→ Records supplied
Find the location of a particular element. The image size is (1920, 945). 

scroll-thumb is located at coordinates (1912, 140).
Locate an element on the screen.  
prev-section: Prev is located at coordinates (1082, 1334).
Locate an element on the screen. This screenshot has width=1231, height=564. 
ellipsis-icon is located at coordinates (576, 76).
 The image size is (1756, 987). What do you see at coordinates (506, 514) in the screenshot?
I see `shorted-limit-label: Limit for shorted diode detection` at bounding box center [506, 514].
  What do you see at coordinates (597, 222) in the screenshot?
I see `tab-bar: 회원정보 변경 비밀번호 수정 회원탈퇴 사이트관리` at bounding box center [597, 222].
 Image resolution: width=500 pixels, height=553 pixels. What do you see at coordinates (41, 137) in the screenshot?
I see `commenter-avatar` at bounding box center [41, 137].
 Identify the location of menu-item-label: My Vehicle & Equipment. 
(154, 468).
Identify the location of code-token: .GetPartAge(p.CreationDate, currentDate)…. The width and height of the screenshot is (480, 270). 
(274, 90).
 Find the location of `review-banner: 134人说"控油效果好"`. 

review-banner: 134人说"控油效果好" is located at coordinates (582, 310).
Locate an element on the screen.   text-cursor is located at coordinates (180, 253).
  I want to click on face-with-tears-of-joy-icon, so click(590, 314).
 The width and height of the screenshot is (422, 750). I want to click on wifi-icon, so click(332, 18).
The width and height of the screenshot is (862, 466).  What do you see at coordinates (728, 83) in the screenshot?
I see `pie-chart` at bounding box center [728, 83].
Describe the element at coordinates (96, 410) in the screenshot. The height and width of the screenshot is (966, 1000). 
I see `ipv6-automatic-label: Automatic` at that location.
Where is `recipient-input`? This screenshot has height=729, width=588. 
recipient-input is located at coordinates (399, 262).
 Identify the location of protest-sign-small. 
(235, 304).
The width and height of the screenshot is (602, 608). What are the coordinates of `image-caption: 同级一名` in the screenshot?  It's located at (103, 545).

→ Work instruction
Copy out all of the lines above word for word, changing nothing.

→ Result
Find the location of a particular element. The image size is (1920, 945). 

scroll-thumb is located at coordinates (1912, 140).
Locate an element on the screen.  
prev-section: Prev is located at coordinates (1082, 1334).
Locate an element on the screen. This screenshot has width=1231, height=564. 
ellipsis-icon is located at coordinates (576, 76).
 The image size is (1756, 987). What do you see at coordinates (506, 514) in the screenshot?
I see `shorted-limit-label: Limit for shorted diode detection` at bounding box center [506, 514].
  What do you see at coordinates (597, 222) in the screenshot?
I see `tab-bar: 회원정보 변경 비밀번호 수정 회원탈퇴 사이트관리` at bounding box center [597, 222].
 Image resolution: width=500 pixels, height=553 pixels. What do you see at coordinates (41, 137) in the screenshot?
I see `commenter-avatar` at bounding box center [41, 137].
 Identify the location of menu-item-label: My Vehicle & Equipment. 
(154, 468).
Identify the location of code-token: .GetPartAge(p.CreationDate, currentDate)…. The width and height of the screenshot is (480, 270). 
(274, 90).
 Find the location of `review-banner: 134人说"控油效果好"`. 

review-banner: 134人说"控油效果好" is located at coordinates (582, 310).
Locate an element on the screen.   text-cursor is located at coordinates (180, 253).
  I want to click on face-with-tears-of-joy-icon, so click(590, 314).
 The width and height of the screenshot is (422, 750). I want to click on wifi-icon, so click(332, 18).
The width and height of the screenshot is (862, 466).  What do you see at coordinates (728, 83) in the screenshot?
I see `pie-chart` at bounding box center [728, 83].
Describe the element at coordinates (96, 410) in the screenshot. The height and width of the screenshot is (966, 1000). 
I see `ipv6-automatic-label: Automatic` at that location.
Where is `recipient-input`? This screenshot has height=729, width=588. 
recipient-input is located at coordinates (399, 262).
 Identify the location of protest-sign-small. 
(235, 304).
The width and height of the screenshot is (602, 608). What are the coordinates of `image-caption: 同级一名` in the screenshot?  It's located at (103, 545).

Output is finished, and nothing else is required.